Introduction to Positive Behavior Support

Introduction to Positive Behavior Support
1. Behavior = Communication. When persistent, undesirable behaviors are occurring, it can be helpful to use this simple statement as a mantra, allowing yourself first to center and organize as you seek to better understand how to help the student find resolution to whatever the unmet need might be that he or she is attempting to communicate.

2. PBS is research-based and considered to be best practice. Know and trust the effectiveness of Positive Behavioral Supports (PBS). Whether you are a parent or an educator, take the time to learn more about PBS. Think about the student's strengths and needs, possible sources of frustration caused by the way curriculum is presented, the presence of environmental triggers, and the student's current level of health and wellness. Reach out to collaborate with the student’s parents and other staff to identify and develop appropriate behavioral supports.

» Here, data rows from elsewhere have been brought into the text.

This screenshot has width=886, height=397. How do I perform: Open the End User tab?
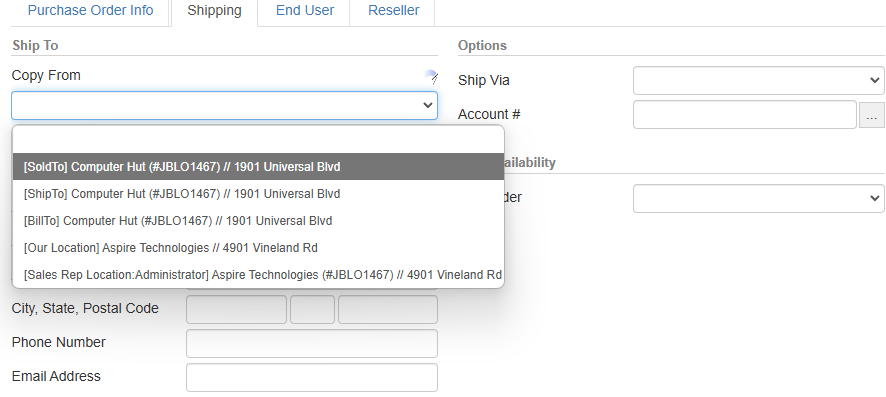[305, 11]
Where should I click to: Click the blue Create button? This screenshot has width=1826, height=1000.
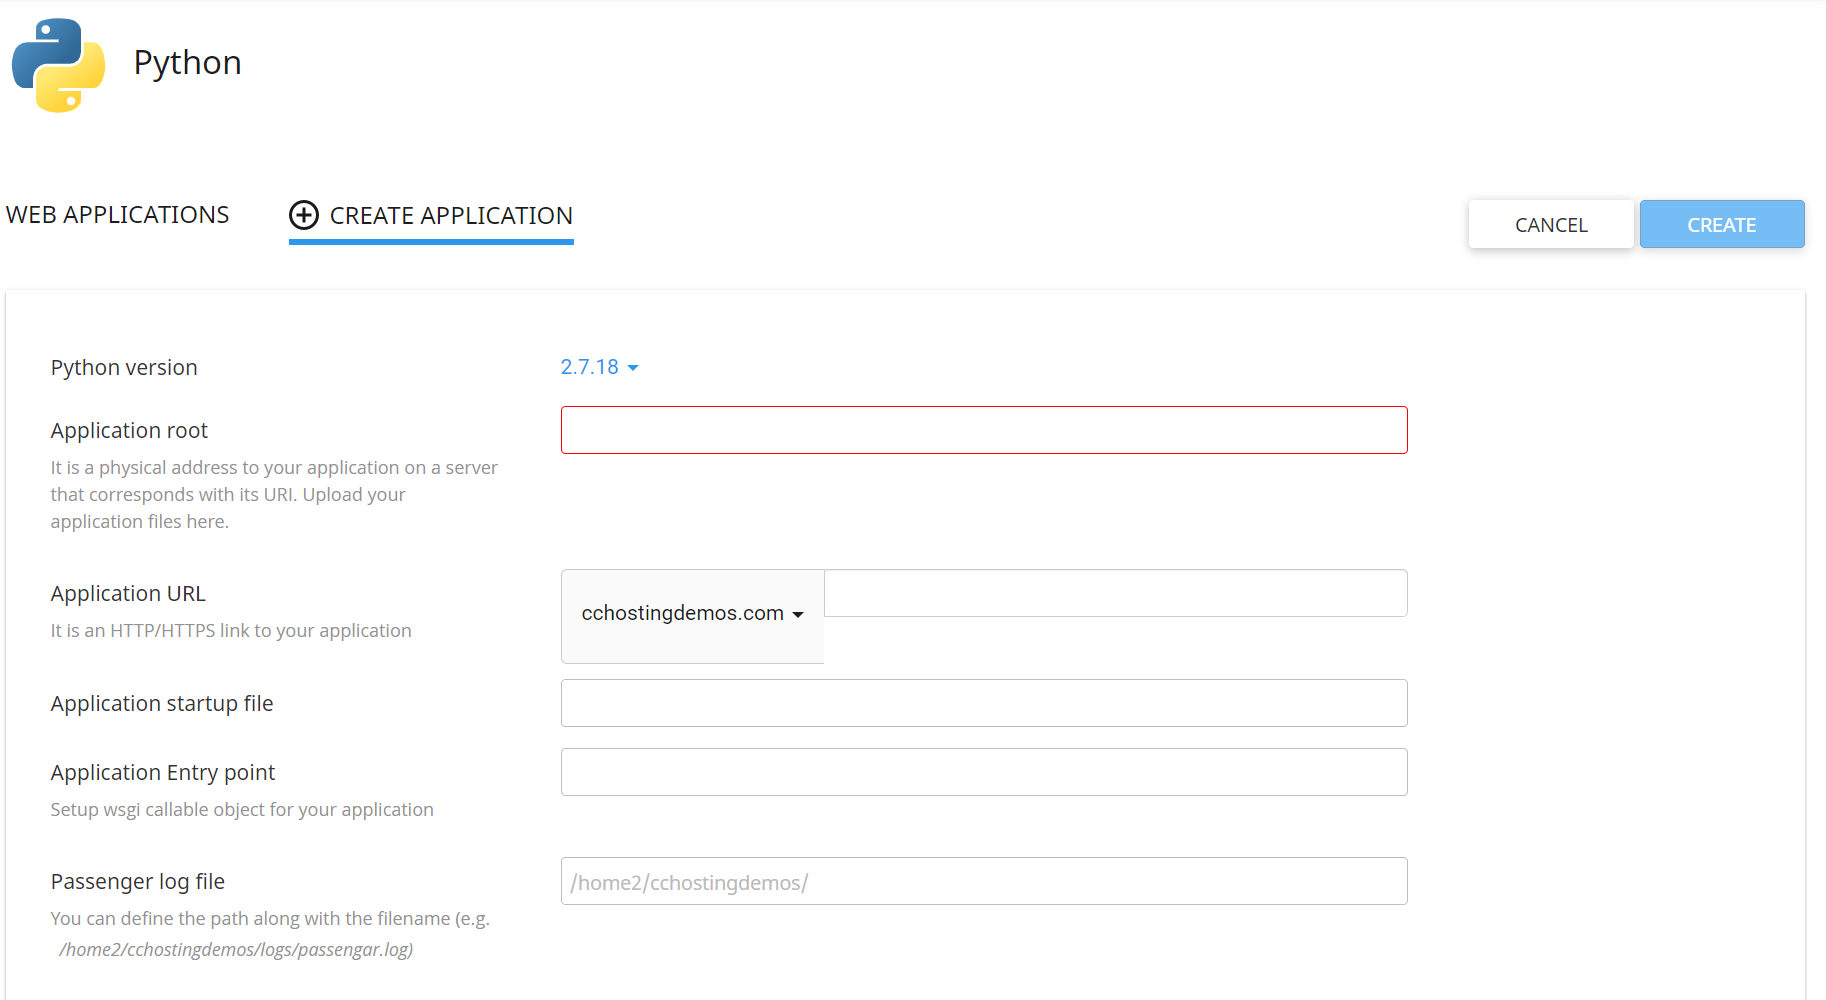tap(1721, 225)

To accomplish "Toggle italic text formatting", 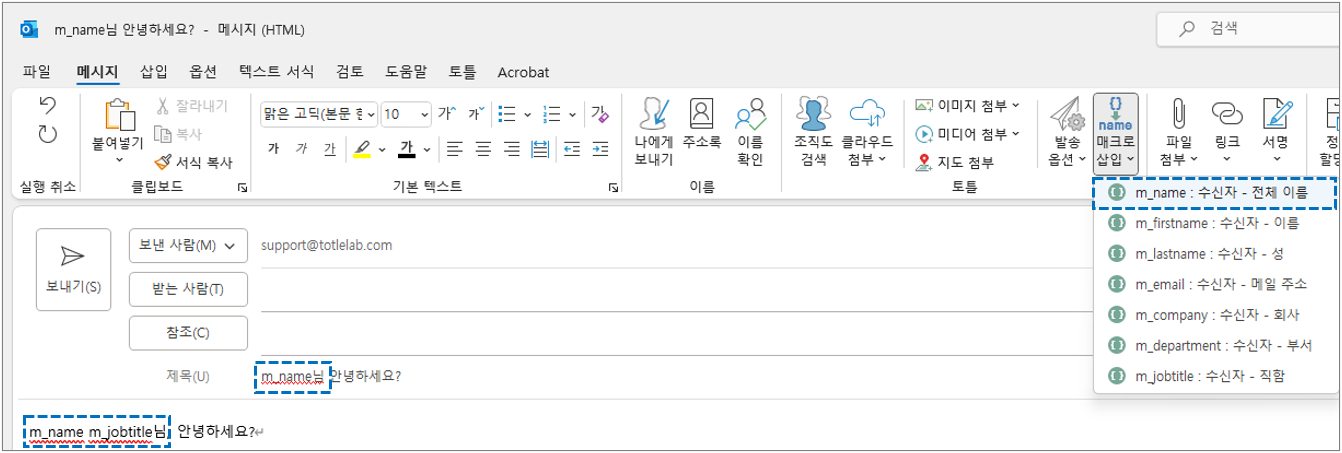I will coord(301,149).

3. Before strategizing, first seek to understand. A Functional Behavioral Assessment (FBA) provides valuable insights and data that leads to identifying effective interventions. A good FBA incorporates a team approach (staff and parents) to conducting a comprehensive evaluation that is accomplished across multiple environments over an appropriate period of time, and seeks to answer many questions related to the behavior. The following questions are just a few that are commonly answered by a functional behavioral assessment:

• What activity is the student engaging in when the behavior occurs?
• What preliminary, subtle signs does the student demonstrate to show that frustration is building?
• What activity preceded the current one?
• What environmental factors are present just prior to and while the behavior occurs?
• What is the student seeking to achieve by demonstrating the behavior? In other words, what is the function of the behavior?
• Who is present when the behavior occurs?
• Where and when does the behavior occur?
• What is the overall health and wellness of the student?
• What relevent family or social considerations may be a factor, if any?

Currently, there is no federal requirement mandating that functional behavioral assessments be conducted according to any one particular protocol. Find out what your school or district has in place to serve this purpose. Many districts are currently training staff on conducting FBAs. Some districts contract with consultants who are qualified to supervise the administration of the assessment. No matter how a school or district chooses to implement the assessment, the collected information needs to be objective and measurable so that it provides the most accurate information possible as the team sets out to develop the strategies that will aid the student in decreasing undesirable behaviors and learn to replace them with new, acceptable ones.

4. A Behavior Intervention Plan (BIP) uses the information derived from the functional behavioral assessment to arrive at sound strategies to assist in resolving behavior issues. These strategies ensure, in part, that when undesirable behaviors occur, that they are not inadvertently being reinforced by an ineffective response from the staff or the parents. These strategies are communicated to all staff and to the family for the purpose of increasing the consistency of their implementation. Considerations are also made to identify modifications and accomodations that will alleviate the student’s sensitivity to environmental conditions, curriculum, classroom management styles, etc.

5. Consistency is key to the success of the behavior intervention plan. It is often said that a poorly implemented behavior plan can be worse than not having done one at all. Everyone must give their best effort to generate the energy and focus necessary to implement the behavior plan so that it is possible to meet the student’s needs. When the plan is well-implemented, the end result is that not only does the individul student benefit from PBS, the whole classroom begins to benefit as well, because over time, solid behavioral supports commonly become generalized to the entire classroom.

6. After an agreed-upon period of time, the team can reconvene to analyze collected data regarding the behavior plan. This data will eventually reveal the appropriateness of the behavior plan or indicate if modifications should be made. Simple charts can be created to track the student’s responsiveness to the behavior plan. Sound data collection is vital to the effectiveness of this document.

7. Share what you learn with your peers or with other families. This allows for rapid communication of effective practices that can assist others who might be experiencing similar challenges. Teams often express gratitude at the opportunity to use the team approach in arriving at meaningful solutions that make a real difference for children.

8. Disabilities carry with them inherent difficulties in certain aspects of students’ daily living. These difficulties may or may not lessen or resolve over time, but positive behavioral supports can be the ever-present foundation from which students derive a sense of stability, safety, reliability, and trust during times of stress. For parents and educators alike, the ability to offer these things to any student is an empowering realization and a strong motivator for becoming more knowledgeable about the best practice known as PBS.